Any idea what is the problem?
Yes. The equivalence of your formula 1 and formula 2 is based on the assumption that both peaks are Gaussian*, which your second peak clearly is not. I don't know how MassHunter is making its calculations, but I suspect that it's actually measuring the dispersion (σ) in both distributions and using that as the basis. No matter which way you do it, the results will be virtually meaningless and can only be improved by fixing the peak shape problem. You can't compute your way around bad chromatography.

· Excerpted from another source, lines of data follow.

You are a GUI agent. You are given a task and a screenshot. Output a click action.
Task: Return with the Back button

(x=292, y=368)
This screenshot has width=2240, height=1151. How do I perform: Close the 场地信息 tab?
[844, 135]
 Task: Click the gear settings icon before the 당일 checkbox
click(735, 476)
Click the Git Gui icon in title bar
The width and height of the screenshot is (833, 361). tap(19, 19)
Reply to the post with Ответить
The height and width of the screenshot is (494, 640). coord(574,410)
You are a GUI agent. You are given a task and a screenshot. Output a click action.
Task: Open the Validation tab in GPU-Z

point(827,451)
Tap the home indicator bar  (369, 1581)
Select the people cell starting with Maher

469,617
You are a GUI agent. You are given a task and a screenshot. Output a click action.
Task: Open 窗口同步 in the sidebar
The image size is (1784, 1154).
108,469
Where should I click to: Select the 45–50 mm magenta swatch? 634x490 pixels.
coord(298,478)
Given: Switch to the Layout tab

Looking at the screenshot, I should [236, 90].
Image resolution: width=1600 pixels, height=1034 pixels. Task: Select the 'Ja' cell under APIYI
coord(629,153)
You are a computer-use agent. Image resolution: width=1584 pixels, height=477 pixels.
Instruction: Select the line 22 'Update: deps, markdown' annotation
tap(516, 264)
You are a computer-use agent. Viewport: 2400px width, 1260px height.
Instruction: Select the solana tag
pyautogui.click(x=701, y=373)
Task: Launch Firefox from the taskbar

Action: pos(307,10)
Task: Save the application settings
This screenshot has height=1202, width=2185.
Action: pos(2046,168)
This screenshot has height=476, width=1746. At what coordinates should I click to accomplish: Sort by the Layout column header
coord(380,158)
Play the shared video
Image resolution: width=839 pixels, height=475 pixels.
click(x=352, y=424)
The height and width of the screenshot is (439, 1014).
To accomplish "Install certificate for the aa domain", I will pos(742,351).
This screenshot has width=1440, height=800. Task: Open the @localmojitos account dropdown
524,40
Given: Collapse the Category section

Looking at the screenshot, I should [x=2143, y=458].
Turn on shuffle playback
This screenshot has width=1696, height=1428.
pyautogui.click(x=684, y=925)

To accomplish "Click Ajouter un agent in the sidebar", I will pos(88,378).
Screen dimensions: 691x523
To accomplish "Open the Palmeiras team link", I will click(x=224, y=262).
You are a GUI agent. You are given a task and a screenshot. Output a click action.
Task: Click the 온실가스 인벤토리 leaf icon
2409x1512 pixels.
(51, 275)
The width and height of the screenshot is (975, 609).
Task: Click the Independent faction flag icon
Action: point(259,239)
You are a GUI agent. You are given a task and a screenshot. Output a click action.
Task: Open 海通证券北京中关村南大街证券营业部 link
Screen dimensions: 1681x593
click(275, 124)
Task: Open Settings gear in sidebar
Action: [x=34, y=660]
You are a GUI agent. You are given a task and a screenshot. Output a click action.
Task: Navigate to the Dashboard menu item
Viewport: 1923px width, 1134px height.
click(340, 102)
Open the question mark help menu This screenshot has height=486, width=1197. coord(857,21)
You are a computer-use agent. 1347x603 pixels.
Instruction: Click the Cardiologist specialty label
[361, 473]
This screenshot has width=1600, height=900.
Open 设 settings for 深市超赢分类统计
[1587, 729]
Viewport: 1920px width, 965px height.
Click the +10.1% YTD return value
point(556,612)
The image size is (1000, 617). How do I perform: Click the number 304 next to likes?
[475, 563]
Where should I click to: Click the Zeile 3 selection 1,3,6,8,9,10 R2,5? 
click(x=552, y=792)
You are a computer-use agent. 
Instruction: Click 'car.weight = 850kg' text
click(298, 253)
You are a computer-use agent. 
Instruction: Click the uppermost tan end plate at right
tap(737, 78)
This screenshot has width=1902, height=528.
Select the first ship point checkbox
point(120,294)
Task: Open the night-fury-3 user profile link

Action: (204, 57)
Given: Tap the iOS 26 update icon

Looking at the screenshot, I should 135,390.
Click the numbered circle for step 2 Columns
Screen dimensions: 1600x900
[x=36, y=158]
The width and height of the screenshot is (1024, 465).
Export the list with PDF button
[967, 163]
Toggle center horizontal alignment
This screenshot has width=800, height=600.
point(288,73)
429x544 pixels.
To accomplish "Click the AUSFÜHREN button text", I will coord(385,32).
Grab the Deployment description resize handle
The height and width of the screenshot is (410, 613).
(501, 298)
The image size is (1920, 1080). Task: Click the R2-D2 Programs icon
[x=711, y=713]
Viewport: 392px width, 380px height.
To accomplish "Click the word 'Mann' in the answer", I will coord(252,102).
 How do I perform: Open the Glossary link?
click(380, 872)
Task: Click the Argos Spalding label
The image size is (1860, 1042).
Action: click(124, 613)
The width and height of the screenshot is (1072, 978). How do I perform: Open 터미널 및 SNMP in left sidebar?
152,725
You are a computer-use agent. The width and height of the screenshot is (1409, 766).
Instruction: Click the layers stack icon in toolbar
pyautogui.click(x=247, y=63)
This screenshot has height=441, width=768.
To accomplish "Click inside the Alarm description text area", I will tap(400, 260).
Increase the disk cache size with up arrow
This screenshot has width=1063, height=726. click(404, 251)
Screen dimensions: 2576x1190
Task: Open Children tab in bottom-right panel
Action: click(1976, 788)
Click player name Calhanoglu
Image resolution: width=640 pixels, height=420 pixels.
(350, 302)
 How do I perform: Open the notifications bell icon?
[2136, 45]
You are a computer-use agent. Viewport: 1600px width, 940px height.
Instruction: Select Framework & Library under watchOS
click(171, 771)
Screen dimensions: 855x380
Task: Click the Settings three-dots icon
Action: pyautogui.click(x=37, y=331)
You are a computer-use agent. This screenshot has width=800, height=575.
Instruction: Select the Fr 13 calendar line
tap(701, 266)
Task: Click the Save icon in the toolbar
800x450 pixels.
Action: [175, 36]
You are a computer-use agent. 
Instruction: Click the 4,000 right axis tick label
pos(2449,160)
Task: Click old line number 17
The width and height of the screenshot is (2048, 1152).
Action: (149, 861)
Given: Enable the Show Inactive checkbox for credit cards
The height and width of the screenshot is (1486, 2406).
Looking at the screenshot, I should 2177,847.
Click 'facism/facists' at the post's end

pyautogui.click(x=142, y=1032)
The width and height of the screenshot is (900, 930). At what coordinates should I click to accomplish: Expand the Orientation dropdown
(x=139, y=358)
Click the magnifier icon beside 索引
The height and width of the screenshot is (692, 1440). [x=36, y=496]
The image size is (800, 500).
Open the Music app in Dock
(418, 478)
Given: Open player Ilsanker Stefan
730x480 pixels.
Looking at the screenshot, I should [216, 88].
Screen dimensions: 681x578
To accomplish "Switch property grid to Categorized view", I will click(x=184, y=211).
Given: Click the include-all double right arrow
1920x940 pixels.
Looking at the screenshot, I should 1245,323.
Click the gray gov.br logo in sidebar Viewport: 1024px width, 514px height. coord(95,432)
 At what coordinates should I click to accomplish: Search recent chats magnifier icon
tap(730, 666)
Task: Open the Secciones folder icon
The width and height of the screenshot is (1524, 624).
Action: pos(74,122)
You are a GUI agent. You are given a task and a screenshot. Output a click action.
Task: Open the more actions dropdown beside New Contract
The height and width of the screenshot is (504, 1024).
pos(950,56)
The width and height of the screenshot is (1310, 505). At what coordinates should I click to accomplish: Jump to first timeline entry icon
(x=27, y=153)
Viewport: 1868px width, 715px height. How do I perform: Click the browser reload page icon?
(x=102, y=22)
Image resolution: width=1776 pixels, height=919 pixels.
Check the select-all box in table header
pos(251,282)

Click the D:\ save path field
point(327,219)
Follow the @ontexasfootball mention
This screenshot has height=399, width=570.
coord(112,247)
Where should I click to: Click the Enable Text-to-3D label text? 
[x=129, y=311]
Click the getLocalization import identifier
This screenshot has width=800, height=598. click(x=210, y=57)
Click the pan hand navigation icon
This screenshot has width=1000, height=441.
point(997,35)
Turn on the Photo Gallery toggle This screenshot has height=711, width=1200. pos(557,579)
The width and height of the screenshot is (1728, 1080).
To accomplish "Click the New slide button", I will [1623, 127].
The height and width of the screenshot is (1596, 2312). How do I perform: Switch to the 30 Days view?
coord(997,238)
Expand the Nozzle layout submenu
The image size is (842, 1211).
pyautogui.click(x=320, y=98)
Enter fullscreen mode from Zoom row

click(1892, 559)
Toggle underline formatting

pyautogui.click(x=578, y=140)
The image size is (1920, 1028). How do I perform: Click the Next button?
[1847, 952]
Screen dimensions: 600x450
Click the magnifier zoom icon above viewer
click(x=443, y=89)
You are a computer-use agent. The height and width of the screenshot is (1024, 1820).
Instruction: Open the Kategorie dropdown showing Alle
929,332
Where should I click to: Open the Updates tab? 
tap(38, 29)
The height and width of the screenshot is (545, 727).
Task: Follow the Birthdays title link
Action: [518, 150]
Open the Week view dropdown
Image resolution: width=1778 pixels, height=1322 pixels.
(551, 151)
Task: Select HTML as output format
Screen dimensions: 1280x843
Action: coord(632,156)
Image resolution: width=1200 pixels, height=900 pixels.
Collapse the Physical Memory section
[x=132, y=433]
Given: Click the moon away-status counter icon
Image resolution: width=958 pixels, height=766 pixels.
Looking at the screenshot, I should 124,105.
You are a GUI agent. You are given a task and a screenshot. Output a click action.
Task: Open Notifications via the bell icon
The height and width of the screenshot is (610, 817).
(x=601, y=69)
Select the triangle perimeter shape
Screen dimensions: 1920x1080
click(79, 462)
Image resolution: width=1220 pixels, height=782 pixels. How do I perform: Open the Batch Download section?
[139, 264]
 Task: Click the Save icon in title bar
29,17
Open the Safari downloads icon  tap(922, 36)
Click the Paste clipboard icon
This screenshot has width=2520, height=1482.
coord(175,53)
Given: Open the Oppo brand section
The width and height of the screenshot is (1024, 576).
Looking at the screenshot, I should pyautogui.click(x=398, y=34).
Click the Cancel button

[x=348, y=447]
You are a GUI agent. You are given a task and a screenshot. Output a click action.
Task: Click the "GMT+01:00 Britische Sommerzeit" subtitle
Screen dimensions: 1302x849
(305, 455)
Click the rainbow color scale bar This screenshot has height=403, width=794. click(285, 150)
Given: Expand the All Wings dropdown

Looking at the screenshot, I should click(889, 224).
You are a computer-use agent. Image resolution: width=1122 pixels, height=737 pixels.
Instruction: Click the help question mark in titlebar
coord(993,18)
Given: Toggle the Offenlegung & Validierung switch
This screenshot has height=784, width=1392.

*To be pedantic about it: the "ideal" shape of a chromatographic peak is approximated by the normal distribution ("Gaussian" or "bell-shaped-curve"). The dispersion in that distribution is measured by the variance, σ^2 (f this were a statistics course, we would be talking about the standard deviation, σ). For the normal distribution, what we think of as "baseline" width is equal to 4*σ, and the width-at-half-height is equal to 2.35*σ. In fact, I could look up the width at any fraction of the maximum height in a table of the normal distribution.
A quick look at your figure shows that the second peak is far from being Gaussian, and I suspect that the first peak also is significantly non-Gaussian. As I said, I don't know the details of how MassHunter does its calculation, but since it has access to the raw data, in principle the dispersion can be measured instead of estimated. Given the actual dispersions (σ1 and σ2) and the retention times (tr1 and tr2), the resolution can be calculated as {(tr1 - tr2)/[2*(σ1 + σ2)]}.